### Task brief
Using the records below, transcribe word for word the stretch from the line that contains "Summer Speed (411, 975)" through the line that contains "[Email This] (196, 1176)", both end lines included, and nothing else.

Data shown below:

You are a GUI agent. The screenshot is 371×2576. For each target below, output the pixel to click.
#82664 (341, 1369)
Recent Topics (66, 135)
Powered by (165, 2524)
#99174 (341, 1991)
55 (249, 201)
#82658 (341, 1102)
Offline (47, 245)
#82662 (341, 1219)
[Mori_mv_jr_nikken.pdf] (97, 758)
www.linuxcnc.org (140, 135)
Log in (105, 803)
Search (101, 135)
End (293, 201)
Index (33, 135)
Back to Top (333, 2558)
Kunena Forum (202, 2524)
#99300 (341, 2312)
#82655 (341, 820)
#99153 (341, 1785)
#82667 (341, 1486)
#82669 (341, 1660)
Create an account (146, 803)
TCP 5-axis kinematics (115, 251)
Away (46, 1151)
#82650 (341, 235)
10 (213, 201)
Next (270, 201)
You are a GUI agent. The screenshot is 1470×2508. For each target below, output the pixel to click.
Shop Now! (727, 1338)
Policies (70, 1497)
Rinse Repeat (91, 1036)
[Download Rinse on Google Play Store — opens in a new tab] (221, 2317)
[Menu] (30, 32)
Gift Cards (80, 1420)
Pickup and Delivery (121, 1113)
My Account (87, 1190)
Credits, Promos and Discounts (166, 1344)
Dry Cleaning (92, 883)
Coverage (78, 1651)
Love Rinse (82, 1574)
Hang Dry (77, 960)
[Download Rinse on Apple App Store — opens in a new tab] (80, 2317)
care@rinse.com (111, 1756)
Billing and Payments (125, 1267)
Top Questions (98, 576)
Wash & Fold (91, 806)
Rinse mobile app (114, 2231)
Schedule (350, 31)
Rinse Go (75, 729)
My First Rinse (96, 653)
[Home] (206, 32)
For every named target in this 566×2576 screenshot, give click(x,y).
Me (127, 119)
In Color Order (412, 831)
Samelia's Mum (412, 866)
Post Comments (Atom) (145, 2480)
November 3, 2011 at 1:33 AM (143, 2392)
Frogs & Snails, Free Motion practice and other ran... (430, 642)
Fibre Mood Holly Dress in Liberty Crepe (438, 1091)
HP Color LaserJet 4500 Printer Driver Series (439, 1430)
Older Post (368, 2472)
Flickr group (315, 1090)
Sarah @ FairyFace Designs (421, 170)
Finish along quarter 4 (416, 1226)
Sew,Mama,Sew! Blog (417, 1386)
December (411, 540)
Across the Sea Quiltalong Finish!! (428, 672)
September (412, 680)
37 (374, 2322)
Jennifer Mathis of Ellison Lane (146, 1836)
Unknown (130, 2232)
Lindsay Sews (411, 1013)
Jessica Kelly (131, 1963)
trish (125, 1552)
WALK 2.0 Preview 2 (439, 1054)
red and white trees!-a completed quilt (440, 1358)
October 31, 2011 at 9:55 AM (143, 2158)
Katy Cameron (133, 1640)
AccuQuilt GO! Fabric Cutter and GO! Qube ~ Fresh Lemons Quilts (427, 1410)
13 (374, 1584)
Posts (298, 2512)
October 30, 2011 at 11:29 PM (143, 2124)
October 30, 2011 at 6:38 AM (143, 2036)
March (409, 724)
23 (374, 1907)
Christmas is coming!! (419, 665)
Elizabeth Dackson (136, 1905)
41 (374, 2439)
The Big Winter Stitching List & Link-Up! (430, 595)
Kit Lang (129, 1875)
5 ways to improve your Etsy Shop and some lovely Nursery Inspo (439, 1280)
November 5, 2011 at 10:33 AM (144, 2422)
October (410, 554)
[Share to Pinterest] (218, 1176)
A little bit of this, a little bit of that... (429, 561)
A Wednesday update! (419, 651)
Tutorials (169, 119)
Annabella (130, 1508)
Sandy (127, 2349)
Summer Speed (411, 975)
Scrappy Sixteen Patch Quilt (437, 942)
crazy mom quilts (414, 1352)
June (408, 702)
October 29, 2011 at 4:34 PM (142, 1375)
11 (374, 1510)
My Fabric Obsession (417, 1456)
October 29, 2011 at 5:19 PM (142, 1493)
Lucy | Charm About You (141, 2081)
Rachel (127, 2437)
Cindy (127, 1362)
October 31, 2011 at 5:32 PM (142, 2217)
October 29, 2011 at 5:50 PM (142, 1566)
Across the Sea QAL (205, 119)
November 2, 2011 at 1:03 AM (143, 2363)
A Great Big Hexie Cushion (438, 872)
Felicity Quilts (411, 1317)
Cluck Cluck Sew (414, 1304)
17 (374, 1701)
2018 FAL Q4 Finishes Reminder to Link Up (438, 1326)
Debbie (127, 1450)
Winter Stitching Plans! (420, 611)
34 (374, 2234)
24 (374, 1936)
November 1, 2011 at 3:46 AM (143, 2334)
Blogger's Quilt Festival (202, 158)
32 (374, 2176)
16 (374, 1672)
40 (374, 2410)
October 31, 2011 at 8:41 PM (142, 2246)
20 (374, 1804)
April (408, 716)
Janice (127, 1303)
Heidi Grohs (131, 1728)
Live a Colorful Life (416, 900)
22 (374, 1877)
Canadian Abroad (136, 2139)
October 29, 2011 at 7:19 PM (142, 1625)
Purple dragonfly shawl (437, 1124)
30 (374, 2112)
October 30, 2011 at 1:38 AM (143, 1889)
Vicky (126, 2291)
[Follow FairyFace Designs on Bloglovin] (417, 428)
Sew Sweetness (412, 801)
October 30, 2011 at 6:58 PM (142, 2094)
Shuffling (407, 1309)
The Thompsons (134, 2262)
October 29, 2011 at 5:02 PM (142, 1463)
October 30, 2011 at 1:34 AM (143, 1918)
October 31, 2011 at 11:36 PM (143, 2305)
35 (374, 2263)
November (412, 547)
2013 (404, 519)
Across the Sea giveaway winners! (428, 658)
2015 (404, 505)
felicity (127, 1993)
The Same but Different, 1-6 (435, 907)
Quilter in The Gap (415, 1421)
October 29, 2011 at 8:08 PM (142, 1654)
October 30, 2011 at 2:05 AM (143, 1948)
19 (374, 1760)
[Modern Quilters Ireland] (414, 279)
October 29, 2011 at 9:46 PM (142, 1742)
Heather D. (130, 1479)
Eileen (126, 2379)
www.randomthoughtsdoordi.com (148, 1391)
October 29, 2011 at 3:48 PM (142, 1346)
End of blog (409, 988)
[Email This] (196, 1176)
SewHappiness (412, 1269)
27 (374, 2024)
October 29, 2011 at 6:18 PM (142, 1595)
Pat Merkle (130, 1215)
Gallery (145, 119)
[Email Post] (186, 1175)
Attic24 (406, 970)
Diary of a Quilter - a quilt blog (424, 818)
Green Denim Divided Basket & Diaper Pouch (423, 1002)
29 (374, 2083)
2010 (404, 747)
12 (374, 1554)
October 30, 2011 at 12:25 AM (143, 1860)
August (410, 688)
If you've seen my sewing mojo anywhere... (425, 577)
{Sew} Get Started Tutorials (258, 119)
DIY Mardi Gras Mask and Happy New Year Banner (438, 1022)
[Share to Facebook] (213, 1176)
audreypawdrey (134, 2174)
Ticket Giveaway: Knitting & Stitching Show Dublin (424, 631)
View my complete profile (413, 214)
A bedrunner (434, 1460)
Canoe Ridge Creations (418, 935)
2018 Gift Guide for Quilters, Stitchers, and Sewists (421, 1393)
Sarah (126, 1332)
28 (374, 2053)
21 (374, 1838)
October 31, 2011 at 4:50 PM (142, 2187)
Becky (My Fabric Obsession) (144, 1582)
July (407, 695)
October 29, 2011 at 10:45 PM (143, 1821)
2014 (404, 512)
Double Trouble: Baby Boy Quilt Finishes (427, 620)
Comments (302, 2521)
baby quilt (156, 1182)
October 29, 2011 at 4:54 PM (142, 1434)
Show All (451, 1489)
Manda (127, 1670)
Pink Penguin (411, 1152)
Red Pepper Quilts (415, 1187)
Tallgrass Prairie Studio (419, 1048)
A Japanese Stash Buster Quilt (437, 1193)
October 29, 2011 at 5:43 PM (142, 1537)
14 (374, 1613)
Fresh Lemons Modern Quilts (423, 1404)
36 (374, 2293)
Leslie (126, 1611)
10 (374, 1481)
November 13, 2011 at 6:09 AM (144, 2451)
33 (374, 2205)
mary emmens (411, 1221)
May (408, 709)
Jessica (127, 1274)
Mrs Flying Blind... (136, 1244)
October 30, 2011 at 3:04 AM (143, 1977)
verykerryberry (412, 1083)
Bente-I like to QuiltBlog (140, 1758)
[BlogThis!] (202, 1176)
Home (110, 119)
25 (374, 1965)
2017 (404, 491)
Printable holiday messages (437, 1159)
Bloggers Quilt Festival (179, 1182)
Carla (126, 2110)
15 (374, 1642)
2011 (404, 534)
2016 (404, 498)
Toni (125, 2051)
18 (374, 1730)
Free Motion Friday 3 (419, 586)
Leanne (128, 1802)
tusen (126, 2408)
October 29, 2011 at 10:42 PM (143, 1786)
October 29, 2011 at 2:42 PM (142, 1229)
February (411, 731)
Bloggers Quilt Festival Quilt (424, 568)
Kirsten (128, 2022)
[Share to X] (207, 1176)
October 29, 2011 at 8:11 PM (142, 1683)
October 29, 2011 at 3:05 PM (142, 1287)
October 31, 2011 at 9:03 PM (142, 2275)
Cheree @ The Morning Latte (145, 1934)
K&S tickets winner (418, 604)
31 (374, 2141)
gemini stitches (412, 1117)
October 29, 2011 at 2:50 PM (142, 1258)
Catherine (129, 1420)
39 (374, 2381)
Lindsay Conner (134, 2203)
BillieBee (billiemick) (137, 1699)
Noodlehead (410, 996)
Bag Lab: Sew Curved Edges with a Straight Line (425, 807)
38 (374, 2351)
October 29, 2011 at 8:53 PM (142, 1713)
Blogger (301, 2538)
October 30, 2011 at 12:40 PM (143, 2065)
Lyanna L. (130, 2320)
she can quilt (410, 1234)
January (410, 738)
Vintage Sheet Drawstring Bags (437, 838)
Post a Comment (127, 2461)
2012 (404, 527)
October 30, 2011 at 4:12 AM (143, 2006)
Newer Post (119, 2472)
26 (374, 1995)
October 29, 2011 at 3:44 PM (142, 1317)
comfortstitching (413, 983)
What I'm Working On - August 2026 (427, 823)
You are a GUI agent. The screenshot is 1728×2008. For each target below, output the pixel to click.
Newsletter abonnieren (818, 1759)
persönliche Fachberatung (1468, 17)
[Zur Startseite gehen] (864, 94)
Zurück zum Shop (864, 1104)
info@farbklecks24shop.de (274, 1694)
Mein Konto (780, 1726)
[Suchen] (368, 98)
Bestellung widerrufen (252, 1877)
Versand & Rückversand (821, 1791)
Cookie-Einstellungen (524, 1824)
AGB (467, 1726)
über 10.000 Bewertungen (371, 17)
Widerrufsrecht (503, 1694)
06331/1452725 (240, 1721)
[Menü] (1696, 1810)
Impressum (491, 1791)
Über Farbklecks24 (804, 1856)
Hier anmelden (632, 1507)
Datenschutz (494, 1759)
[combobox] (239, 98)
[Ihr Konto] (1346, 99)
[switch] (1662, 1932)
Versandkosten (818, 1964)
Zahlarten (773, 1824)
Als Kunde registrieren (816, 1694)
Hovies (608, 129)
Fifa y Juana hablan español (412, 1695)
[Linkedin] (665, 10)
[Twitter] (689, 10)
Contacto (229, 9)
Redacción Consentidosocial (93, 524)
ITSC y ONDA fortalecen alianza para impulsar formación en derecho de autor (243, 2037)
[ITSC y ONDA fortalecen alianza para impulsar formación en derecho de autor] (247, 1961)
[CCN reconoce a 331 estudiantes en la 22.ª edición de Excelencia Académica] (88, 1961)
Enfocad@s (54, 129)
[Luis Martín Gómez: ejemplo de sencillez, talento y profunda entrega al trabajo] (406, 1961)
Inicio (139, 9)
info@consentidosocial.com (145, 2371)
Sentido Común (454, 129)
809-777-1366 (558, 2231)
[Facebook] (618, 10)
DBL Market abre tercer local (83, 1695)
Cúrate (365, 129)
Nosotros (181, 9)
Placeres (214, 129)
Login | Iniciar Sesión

End of Data shown.

### Answer to the problem
Summer Speed (411, 975)
Scrappy Sixteen Patch Quilt (437, 942)
crazy mom quilts (414, 1352)
June (408, 702)
October 29, 2011 at 4:34 PM (142, 1375)
11 (374, 1510)
My Fabric Obsession (417, 1456)
October 29, 2011 at 5:19 PM (142, 1493)
Lucy | Charm About You (141, 2081)
Rachel (127, 2437)
Cindy (127, 1362)
October 31, 2011 at 5:32 PM (142, 2217)
October 29, 2011 at 5:50 PM (142, 1566)
Across the Sea QAL (205, 119)
November 2, 2011 at 1:03 AM (143, 2363)
A Great Big Hexie Cushion (438, 872)
Felicity Quilts (411, 1317)
Cluck Cluck Sew (414, 1304)
17 (374, 1701)
2018 FAL Q4 Finishes Reminder to Link Up (438, 1326)
Debbie (127, 1450)
Winter Stitching Plans! (420, 611)
34 (374, 2234)
24 (374, 1936)
November 1, 2011 at 3:46 AM (143, 2334)
Blogger's Quilt Festival (202, 158)
32 (374, 2176)
16 (374, 1672)
40 (374, 2410)
October 31, 2011 at 8:41 PM (142, 2246)
20 (374, 1804)
April (408, 716)
Janice (127, 1303)
Heidi Grohs (131, 1728)
Live a Colorful Life (416, 900)
22 (374, 1877)
Canadian Abroad (136, 2139)
October 29, 2011 at 7:19 PM (142, 1625)
Purple dragonfly shawl (437, 1124)
30 (374, 2112)
October 30, 2011 at 1:38 AM (143, 1889)
Vicky (126, 2291)
[Follow FairyFace Designs on Bloglovin] (417, 428)
Sew Sweetness (412, 801)
October 30, 2011 at 6:58 PM (142, 2094)
Shuffling (407, 1309)
The Thompsons (134, 2262)
October 29, 2011 at 5:02 PM (142, 1463)
October 30, 2011 at 1:34 AM (143, 1918)
October 31, 2011 at 11:36 PM (143, 2305)
35 (374, 2263)
November (412, 547)
2013 (404, 519)
Across the Sea giveaway winners! (428, 658)
2015 (404, 505)
felicity (127, 1993)
The Same but Different, 1-6 (435, 907)
Quilter in The Gap (415, 1421)
October 29, 2011 at 8:08 PM (142, 1654)
October 30, 2011 at 2:05 AM (143, 1948)
19 (374, 1760)
[Modern Quilters Ireland] (414, 279)
October 29, 2011 at 9:46 PM (142, 1742)
Heather D. (130, 1479)
Eileen (126, 2379)
www.randomthoughtsdoordi.com (148, 1391)
October 29, 2011 at 3:48 PM (142, 1346)
End of blog (409, 988)
[Email This] (196, 1176)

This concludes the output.